The Etna Township trustees met July 16 to consider proposing a dedicated property-tax levy to pay for a sheriff's deputy to patrol solely within the township boundaries.

The Etna Township trustees met July 16 to consider proposing a dedicated property-tax levy to pay for a sheriff's deputy to patrol solely within the township boundaries.

Licking County Sheriff Randy Thorp said that no one in the county is currently paying for dedicated patrols, but he does have occasional inquiries.

Trustee John Carlisle estimated the cost at $80,000 to $90,000 annually.

"What you get when you contract with the sheriff's office is service over and above what you get now," Thorp said. "Obviously we provide law enforcement services for Etna Township, deputies on patrol, the services of our detective bureau, the services of our SWAT team if you should need that, all those things that come with a full service sheriff's office, you are currently getting.

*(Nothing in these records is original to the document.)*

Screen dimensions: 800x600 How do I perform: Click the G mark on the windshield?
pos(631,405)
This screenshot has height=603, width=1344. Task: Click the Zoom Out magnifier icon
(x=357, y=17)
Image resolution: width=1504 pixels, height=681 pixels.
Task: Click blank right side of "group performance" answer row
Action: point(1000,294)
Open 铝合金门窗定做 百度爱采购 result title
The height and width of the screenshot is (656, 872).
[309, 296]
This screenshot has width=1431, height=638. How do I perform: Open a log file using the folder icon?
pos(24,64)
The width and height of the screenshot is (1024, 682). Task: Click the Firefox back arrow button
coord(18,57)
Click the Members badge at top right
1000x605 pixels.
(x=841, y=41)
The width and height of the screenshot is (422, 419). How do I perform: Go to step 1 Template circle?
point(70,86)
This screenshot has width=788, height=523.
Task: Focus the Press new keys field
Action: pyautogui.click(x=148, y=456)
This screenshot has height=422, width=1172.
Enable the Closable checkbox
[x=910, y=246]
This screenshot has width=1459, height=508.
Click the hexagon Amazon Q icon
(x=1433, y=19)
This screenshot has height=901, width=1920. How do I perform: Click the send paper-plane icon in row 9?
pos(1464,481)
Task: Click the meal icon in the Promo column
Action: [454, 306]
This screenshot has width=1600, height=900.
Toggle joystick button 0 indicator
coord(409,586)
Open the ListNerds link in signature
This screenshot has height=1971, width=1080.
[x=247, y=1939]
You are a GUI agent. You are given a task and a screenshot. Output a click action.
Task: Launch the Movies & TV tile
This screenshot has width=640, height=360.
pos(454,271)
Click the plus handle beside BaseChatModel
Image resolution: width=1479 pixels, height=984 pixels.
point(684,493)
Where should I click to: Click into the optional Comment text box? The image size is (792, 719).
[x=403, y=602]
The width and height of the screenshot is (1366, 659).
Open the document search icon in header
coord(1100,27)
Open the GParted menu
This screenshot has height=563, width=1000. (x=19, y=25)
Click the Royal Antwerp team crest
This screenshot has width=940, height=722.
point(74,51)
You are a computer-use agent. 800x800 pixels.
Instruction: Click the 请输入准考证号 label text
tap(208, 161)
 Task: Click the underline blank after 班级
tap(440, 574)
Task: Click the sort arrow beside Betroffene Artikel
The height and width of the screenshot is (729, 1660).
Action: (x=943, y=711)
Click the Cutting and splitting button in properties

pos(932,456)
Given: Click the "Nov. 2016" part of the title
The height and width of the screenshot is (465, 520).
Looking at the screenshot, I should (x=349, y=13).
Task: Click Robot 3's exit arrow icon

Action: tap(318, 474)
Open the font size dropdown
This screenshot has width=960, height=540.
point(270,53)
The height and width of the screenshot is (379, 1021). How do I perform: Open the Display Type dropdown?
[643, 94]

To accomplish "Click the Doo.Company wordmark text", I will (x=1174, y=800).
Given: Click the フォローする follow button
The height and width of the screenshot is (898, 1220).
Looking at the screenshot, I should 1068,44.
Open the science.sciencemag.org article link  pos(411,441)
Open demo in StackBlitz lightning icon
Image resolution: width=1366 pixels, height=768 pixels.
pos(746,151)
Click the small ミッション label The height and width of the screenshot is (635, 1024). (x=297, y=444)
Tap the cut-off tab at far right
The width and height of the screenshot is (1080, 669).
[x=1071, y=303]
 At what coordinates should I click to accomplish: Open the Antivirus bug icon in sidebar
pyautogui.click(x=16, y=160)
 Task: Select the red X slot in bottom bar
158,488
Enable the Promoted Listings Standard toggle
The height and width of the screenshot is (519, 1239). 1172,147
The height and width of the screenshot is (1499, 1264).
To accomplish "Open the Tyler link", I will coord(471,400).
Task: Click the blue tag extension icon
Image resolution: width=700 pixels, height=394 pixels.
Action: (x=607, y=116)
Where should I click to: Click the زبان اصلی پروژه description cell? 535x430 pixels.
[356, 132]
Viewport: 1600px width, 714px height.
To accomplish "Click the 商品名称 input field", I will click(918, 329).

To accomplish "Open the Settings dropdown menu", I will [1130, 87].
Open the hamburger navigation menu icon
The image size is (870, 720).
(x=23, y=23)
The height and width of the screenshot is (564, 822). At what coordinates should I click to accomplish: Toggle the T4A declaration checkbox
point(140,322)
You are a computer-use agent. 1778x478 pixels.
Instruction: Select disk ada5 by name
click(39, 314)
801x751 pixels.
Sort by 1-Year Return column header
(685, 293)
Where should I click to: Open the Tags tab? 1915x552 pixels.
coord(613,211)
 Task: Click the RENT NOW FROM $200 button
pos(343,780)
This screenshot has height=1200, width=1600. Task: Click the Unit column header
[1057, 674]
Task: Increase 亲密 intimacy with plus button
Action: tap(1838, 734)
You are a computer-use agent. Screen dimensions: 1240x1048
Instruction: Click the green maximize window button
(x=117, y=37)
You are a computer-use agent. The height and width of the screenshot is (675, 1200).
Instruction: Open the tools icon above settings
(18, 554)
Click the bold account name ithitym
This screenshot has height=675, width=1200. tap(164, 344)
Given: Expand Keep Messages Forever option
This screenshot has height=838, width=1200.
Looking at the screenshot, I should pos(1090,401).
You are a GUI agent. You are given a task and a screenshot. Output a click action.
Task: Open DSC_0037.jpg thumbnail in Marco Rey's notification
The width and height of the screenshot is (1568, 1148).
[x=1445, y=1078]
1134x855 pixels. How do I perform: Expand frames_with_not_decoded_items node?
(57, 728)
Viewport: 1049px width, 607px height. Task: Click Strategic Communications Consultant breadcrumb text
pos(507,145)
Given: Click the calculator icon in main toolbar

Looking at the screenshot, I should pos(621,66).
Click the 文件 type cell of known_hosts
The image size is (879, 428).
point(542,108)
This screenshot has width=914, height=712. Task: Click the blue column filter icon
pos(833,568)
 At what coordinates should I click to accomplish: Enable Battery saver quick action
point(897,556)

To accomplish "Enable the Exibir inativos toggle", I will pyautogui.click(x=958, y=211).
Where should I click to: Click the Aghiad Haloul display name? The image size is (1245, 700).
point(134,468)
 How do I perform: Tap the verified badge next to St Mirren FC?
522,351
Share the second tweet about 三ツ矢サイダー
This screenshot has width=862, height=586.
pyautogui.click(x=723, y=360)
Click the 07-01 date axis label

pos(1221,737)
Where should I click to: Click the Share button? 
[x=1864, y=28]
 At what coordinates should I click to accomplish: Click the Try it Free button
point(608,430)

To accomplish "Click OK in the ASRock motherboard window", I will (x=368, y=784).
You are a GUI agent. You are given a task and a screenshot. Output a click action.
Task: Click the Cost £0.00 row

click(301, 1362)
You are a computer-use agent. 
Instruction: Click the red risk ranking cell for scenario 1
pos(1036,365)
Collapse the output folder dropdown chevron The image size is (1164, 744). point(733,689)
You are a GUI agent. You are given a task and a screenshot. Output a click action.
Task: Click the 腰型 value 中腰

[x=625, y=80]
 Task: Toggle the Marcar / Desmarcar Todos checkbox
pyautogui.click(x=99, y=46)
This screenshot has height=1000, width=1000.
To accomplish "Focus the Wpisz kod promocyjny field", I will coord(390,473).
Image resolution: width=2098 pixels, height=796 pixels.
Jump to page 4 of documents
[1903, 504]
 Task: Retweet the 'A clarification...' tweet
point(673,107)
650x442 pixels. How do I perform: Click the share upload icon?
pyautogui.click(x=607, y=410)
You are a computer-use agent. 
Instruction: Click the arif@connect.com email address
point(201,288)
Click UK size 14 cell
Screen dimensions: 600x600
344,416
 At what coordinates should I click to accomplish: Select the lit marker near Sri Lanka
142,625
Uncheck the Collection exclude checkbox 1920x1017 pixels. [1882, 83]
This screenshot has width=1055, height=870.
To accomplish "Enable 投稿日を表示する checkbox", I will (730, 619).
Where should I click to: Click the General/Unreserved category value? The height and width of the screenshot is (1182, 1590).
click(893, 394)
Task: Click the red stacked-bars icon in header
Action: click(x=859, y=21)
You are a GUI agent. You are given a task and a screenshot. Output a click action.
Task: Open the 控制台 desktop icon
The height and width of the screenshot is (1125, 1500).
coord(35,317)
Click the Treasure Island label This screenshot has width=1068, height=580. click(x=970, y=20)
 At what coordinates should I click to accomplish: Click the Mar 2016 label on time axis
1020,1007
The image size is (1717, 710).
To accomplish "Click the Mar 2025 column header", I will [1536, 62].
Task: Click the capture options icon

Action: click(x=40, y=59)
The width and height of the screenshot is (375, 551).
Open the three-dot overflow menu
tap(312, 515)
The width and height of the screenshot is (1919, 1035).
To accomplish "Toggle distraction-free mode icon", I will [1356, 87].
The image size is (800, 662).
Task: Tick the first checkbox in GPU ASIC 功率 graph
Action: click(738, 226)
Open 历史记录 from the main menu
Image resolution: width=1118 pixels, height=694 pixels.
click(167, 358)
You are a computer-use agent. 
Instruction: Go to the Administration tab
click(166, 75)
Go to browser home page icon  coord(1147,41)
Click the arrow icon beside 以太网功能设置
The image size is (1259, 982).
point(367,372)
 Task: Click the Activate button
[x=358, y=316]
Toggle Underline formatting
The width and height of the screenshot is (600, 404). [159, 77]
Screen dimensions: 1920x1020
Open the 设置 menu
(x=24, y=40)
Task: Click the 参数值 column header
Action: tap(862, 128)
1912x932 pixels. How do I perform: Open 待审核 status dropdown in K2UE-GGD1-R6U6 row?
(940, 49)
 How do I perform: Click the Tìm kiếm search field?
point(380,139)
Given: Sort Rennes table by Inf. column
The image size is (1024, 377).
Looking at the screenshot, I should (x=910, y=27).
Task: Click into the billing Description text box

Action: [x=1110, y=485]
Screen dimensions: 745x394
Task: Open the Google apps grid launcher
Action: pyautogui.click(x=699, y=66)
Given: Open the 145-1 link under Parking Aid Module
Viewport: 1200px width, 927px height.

"You may ask, 'why should I contract if I'm already getting all those services?' What you get above that is a dedicated deputy or deputies, depending on the amount you want to contract for, specifically assigned to Etna Township, providing full-time law-enforcement services."

Thorp said sheriff's departments have seen the same budget cuts as other political subdivisions.

"Budgets are tight," Thorp said. "We do not have the number of deputies on patrol we had three, four, five years ago. We're working on ways to make that happen, but quite frankly, that's just the reality. I don't think our levels are unsafe, but they are not as high as I would like to see them."

Thorp said such special contracts are common throughout the state, though his office has not yet used them.

"It's done all around the state," Thorp said. "As far as I know, it's never been done in Licking County. It's a proposition our office would welcome."

One advantage of using the sheriff's department instead of establishing an independent force is that overhead cost is lower, Thorp said.

The township could also choose whether to establish 24-hour service or to focus on a particular shift.

"The only difference is, do you want a dedicated deputy for the township?" Thorp said.

Carlisle said any decision to contract for a deputy would require a property tax.

"We need to explore avenues," Carlisle said. "We'll have to get with the prosecuting attorney's office to prepare language for a levy."

Carlisle said a volunteer committee would probably be named to explore contract terms, with the goal of voting on a levy in 2012.

"We could put a measure on the ballot," Carlisle said. "We should be able to have something ready to go for the May primary."

Carlisle said he could not estimate what the millage would be, noting that it had been more than 20 years since Etna Township had its own property-tax levy in effect.

"The only levy I recall Etna Township ever having was a road levy in 1988, 1989," Carlisle said.

In other business, the trustees appointed Richard Knapp and Mark Schaff to the tax-incentive review council.